The word "garden," on the other hand, used most frequently by people from outside of the plantations, framed tea bushes as extensions of domestic space, with aging plants in need of familial "care" by women in order to remain productive. The garden also framed an externalized "nature" as the product of human improvement. The use of "garden" reminded consumers and producers of Darjeeling's origin as a British hill station, a refuge from the heat and disease of the plains and a site of social and environmental reproduction.
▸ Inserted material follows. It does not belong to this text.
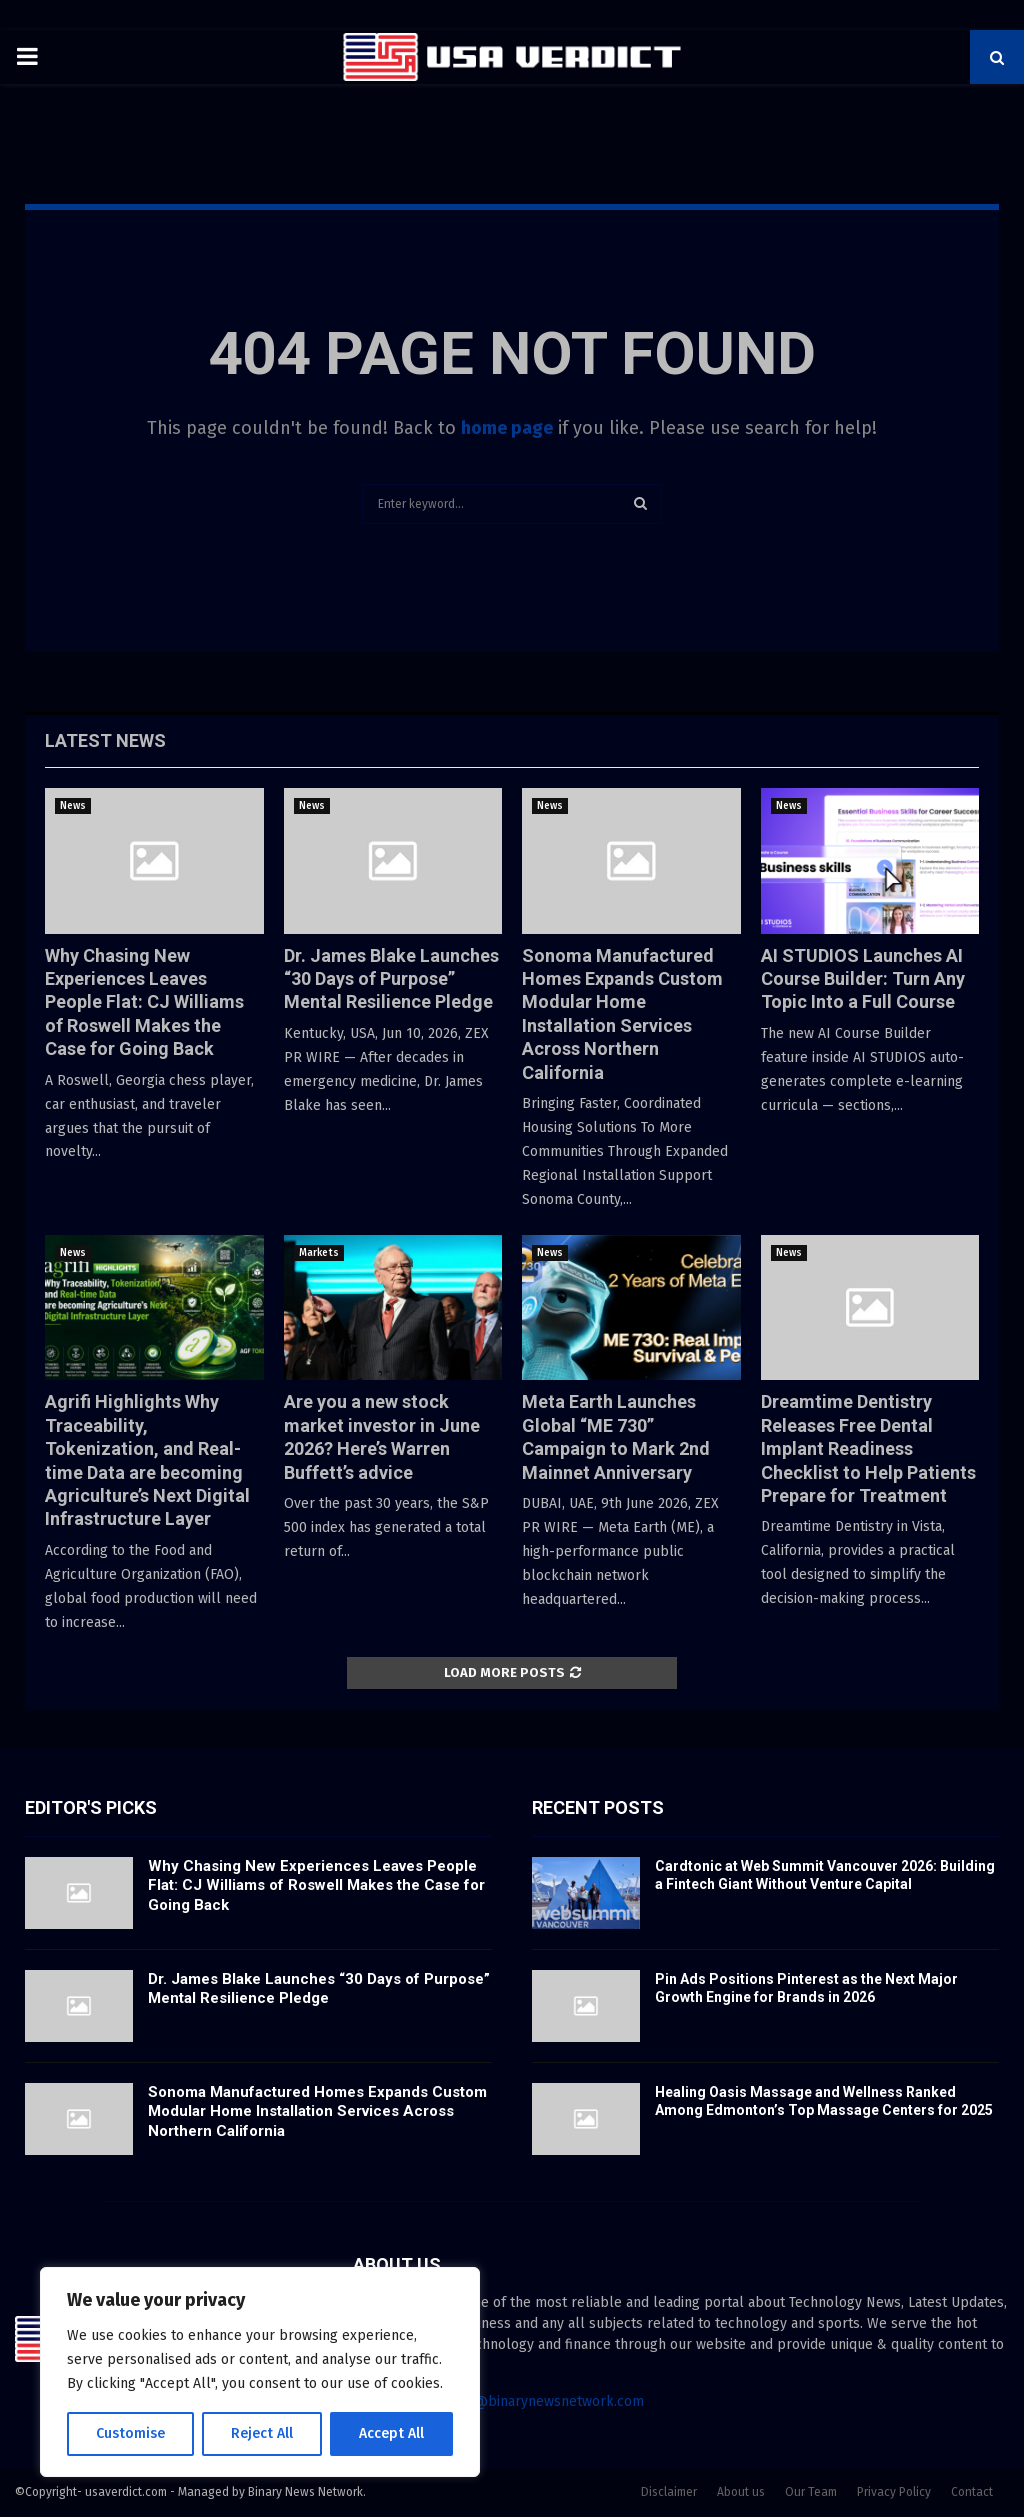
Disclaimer (669, 2492)
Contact (972, 2492)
The garden was an Anglophilic vision of the landscape, which framed tea plantations with simulacra of English domestic and public space-Victorian finishing schools, parks, and house-lot gardens (complete with celery, broccoli, and other plants brought from England).

At the beginning of this chapter, I identified two anthropological connotations of "landscape," as both looked-upon and lived-in. The image of the plantation as "garden," seen from Chowrasta, fits the first connotation. The understanding of the plantation as kamān, which emanates from down the hillside, amid the fields of tea, fits the second. In the next two chapters, I discuss the plantation in both its kamān aspects, which I will elaborate in chapter 2, and its garden imaginary, which I will describe in chapter 3.

The view from the ridge of Darjeeling town-the green swaths of tea plantations in every direction speckled with laboring Nepali women, or of the duppi groves protecting Victorian bungalows with gingerbread ornamentation-is a result of a distinct cultural, environmental, economic, and geopolitical process. Darjeeling's imperial ruins capture the contradictory history of the place itself-its history as both site of extraction and site of refuge. On the plantation, these ruins embody the binary of kamān and garden.

By the time planters organized the Darjeeling Planters Association in 1908, the scale of tea production would increase, tea would become more industrialized, the labor pool would grow, and the tea industry in Darjeeling, according to workers and planters, begin a slow decline from its productive golden age. The construction of Darjeeling was so successful that Darjeeling ceased to be a "wasteland" by 1910, when it was incorporated into the Province of Bengal, when a partition solidified district borders in the Northeast and integrated marginal districts into the governmental and bureaucratic structures of British India. The turn of the twentieth century saw the development of tea industries in the Dooars, Terai, and South India, as well as the extension of tea cultivation into Sri Lanka and Kenya. By 1940, there were 142 Darjeeling tea gardens under 63,059 acres of land, producing 23,721,500 pounds of tea. The market for empire-grown tea expanded, so much in fact that in the 1920s, British tea promoters looked to expanding the tea market into the Indian middle and working classes. Darjeeling, however, remained not just a predominately exported crop, but also an Anglicized one that was readily associated with exclusivity and luxury.